Harley has a rather large infection in his foot. He has had this several times and it has never been this large of an issue to make go away. Well come to find out, his immune system isn't responding anymore. Meaning, this serious infection he has most likely wont go away. So basically we are buying time. "Buying time" UGH. So that means trying to get him out of some pain so he can enjoy a little more time. AND so I feel like we have exhausted all "resources" When the vet said "Harley is just one of those guys that wont go on his own" I lost it. That was the one thing I didn't want to talk about. The one thing I was hoping wouldn't come up. I am in complete denial and have tried my hardest to complete ignore what's going on (which I know is terrible) but I am now lost with emotions and am not sure what I am supposed to do.
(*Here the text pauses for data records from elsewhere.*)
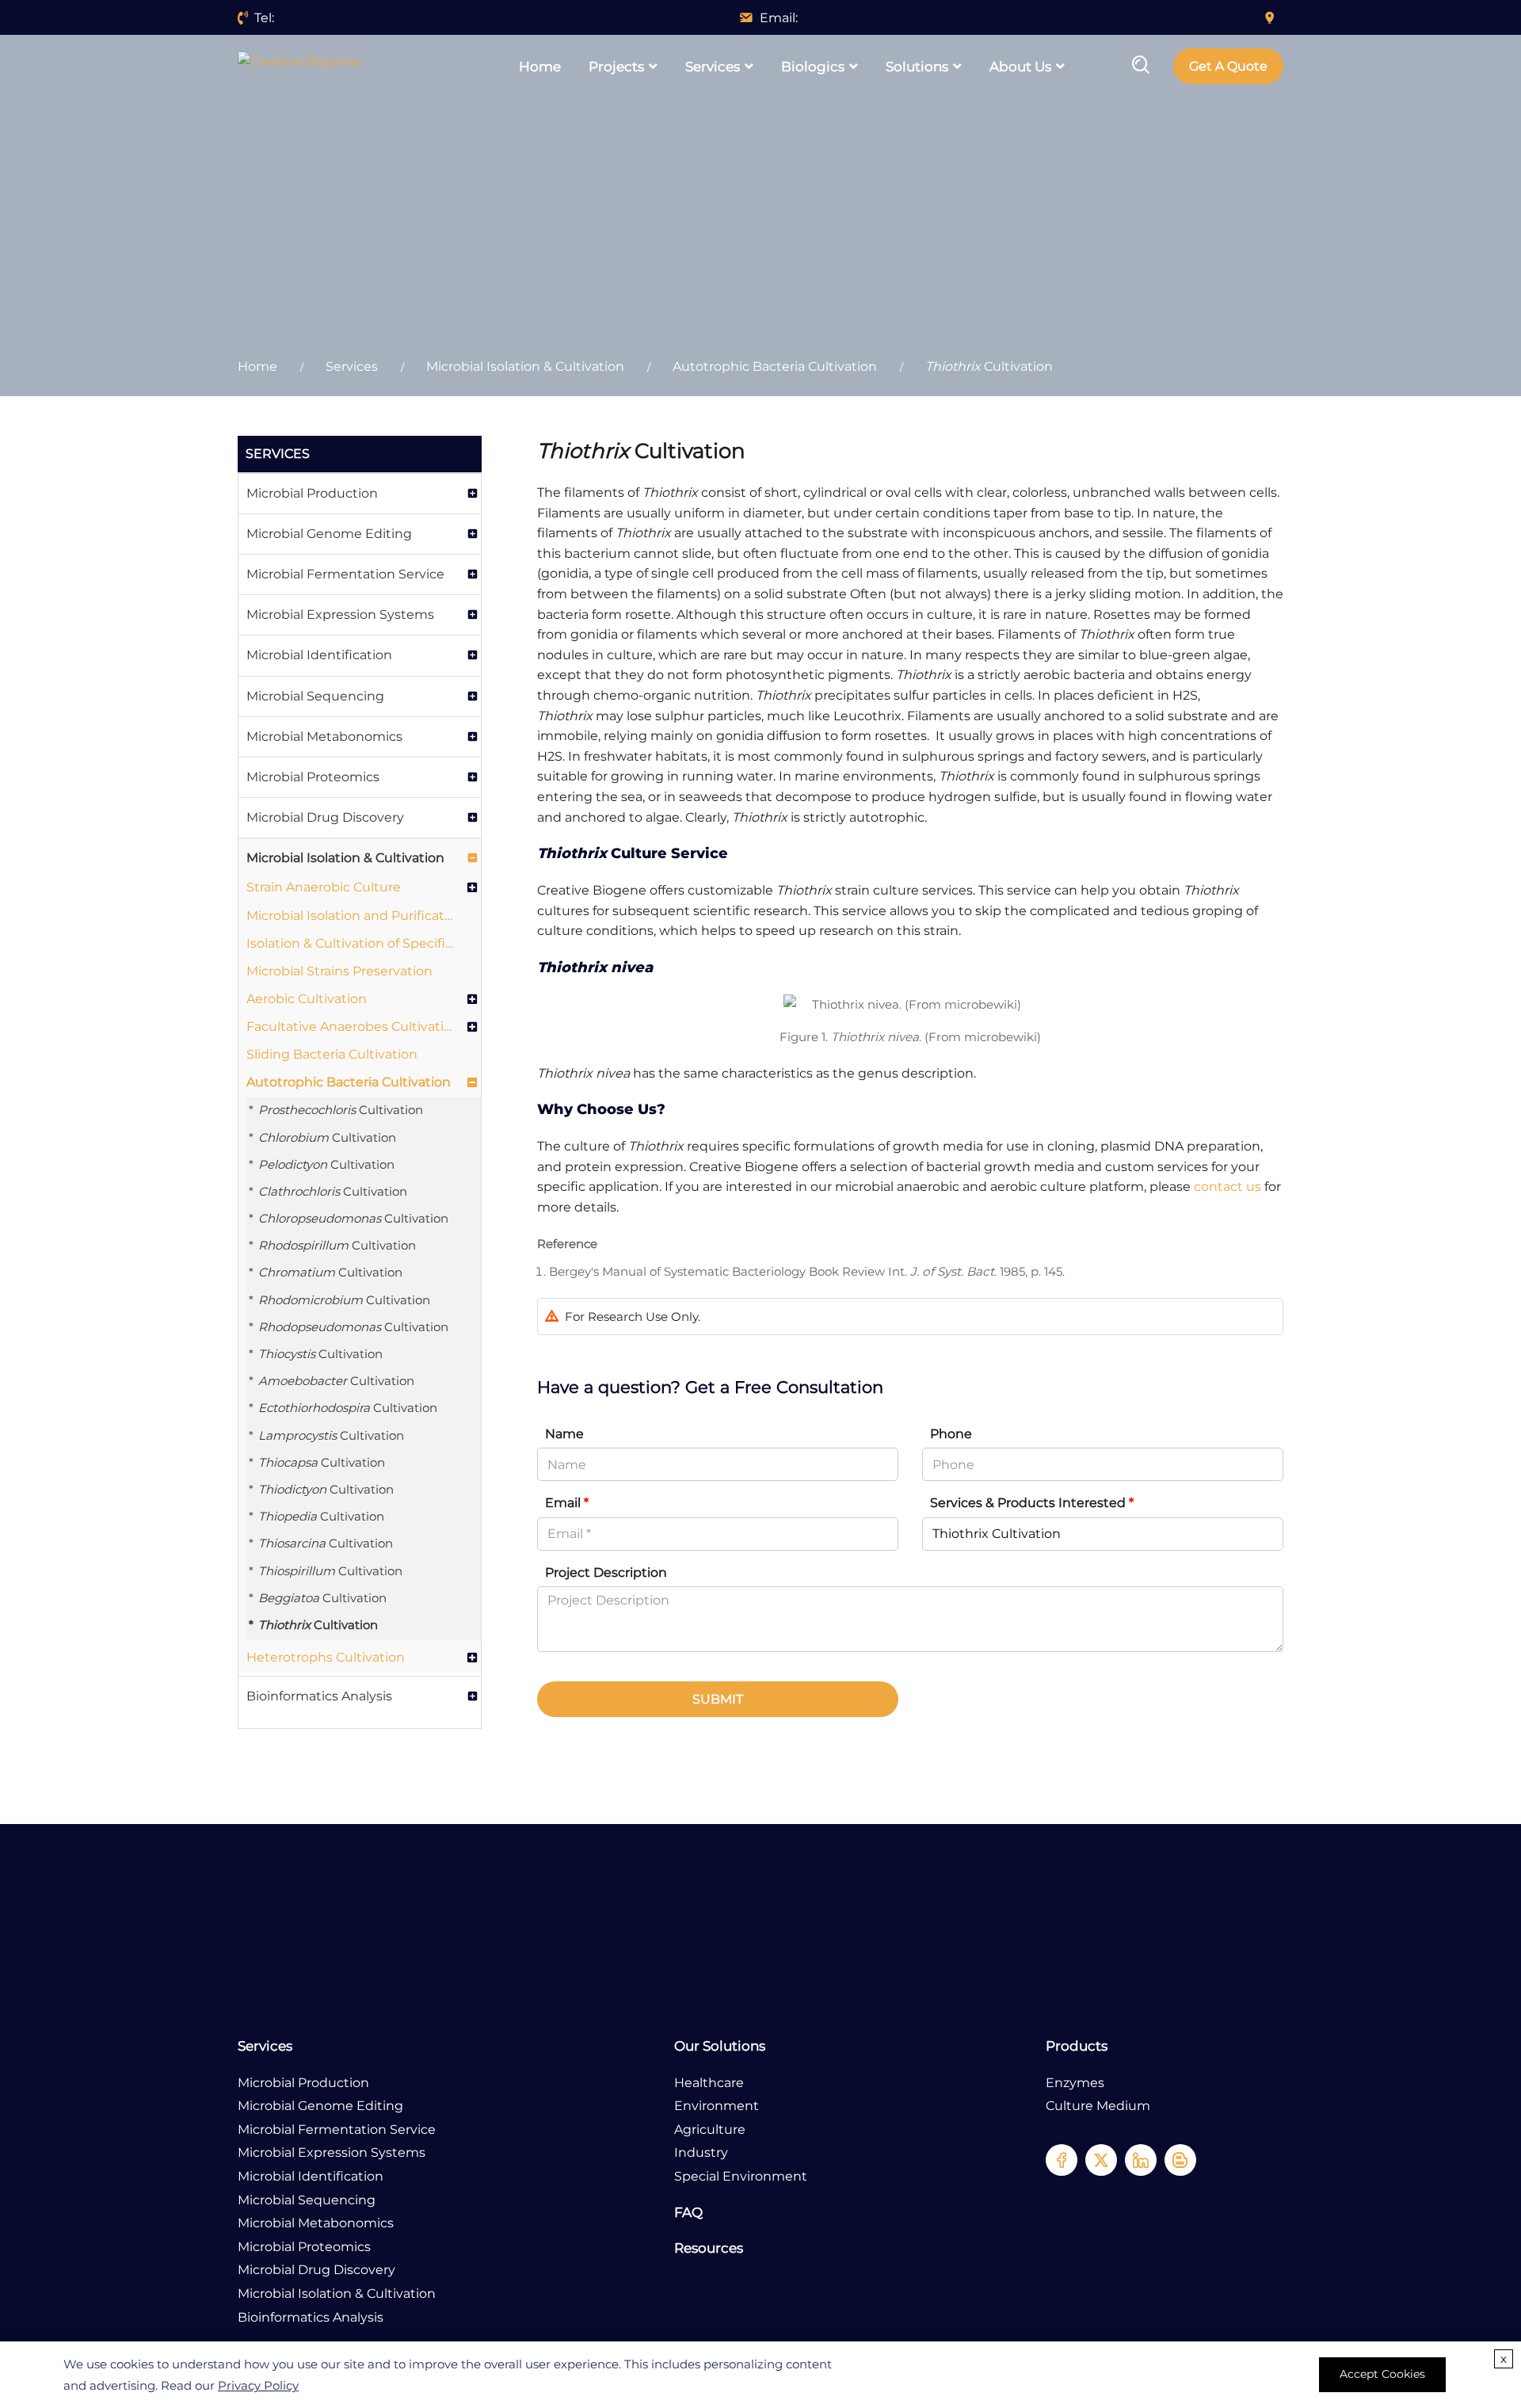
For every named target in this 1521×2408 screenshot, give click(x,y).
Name (564, 1433)
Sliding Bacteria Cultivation (331, 1054)
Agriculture (709, 2129)
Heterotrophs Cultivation (325, 1657)
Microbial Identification (319, 654)
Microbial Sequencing (315, 696)
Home (540, 66)
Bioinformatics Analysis (319, 1696)
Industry (701, 2152)
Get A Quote (1228, 66)
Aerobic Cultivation (306, 998)
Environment (716, 2105)
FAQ (688, 2212)
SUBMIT (717, 1699)
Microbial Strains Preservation (339, 971)
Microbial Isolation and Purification (350, 915)
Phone (951, 1433)
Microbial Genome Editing (329, 533)
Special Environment (740, 2176)
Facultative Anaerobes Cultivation (350, 1026)
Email (567, 1502)
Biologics (812, 66)
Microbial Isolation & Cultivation (525, 366)
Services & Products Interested (1032, 1502)
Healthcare (709, 2082)
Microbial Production (312, 493)
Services (712, 66)
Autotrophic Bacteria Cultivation (775, 366)
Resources (708, 2248)
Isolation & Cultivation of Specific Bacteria (350, 943)
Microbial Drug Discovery (325, 817)
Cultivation (340, 1109)
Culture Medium (1098, 2105)
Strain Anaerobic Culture (323, 887)
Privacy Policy (258, 2385)
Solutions (917, 66)
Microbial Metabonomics (324, 736)
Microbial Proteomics (312, 776)
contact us (1227, 1186)
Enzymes (1075, 2082)
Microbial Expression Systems (340, 614)
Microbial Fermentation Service (345, 574)
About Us (1020, 66)
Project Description (606, 1572)
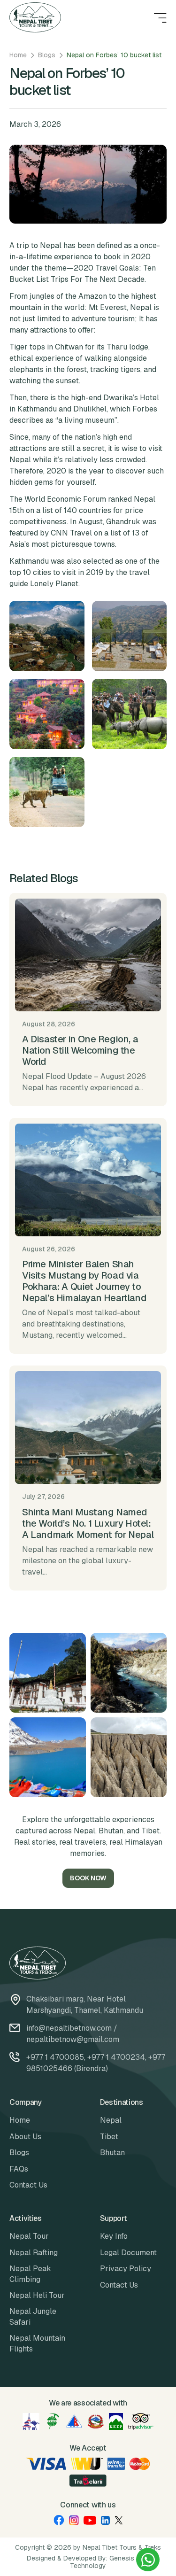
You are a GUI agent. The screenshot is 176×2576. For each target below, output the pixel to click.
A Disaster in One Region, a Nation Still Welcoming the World (80, 1050)
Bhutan (112, 2152)
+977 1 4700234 (116, 2057)
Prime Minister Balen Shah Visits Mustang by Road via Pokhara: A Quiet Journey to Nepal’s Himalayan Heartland (84, 1281)
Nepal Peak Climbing (30, 2274)
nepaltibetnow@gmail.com (72, 2039)
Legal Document (128, 2253)
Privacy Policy (125, 2268)
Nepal (111, 2120)
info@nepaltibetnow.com (69, 2028)
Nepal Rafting (33, 2253)
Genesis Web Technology (109, 2561)
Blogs (46, 55)
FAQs (18, 2169)
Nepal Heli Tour (37, 2295)
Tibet (109, 2136)
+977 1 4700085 (55, 2057)
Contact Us (28, 2185)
Everyone says you need to do what is best for him. I get that and all but, I'm pretty damn sure if he could talk he would say being here with me is what's best. Right? I guess you just don't know how bad they are hurting. It's hard to wrap my mind around walking into the vet next week with him and then turning around and walking out with out him. It brings immediate tears to my eyes. I just can't fathom. He's my bubbs...coming home after a long day just won't be the same and all I can do is pray that some how...some way god grants me with the strength to make it though this. I know it's just a dog. But he is my child. And if you know me at all my animals are my children. I just can't imagine having to make this decision...I am pretty damn strong but this...this is a whole other level of weakness. I know what needs to be done....and I know it's for the best but I just don't know if I can do it. How are you supposed to be ok with ending your own dogs life. How do you make that decision. Ugh. I guess only time can tell. I will do my best to stay positive and will give him tons of love and hold him tight. Cherish every last minute we have together. My Bubbs.
SICFIT? Oh yea |
Getting his WOD on with Dad |
Emma cleaning his eyes. GROSS. This is a daily thing btw. |
Doing what he does best....nothing:) |
Fine. take away my bed. Ill use Emma's. |
The loves of my life. |
I'm so sorry that you are going through this and I don't think there is really anything anyone can say to make you feel better. It's one of the hardest things I've ever had to do too. I had a little dog that was my angel just like he is yours and will continue to be. Hugs.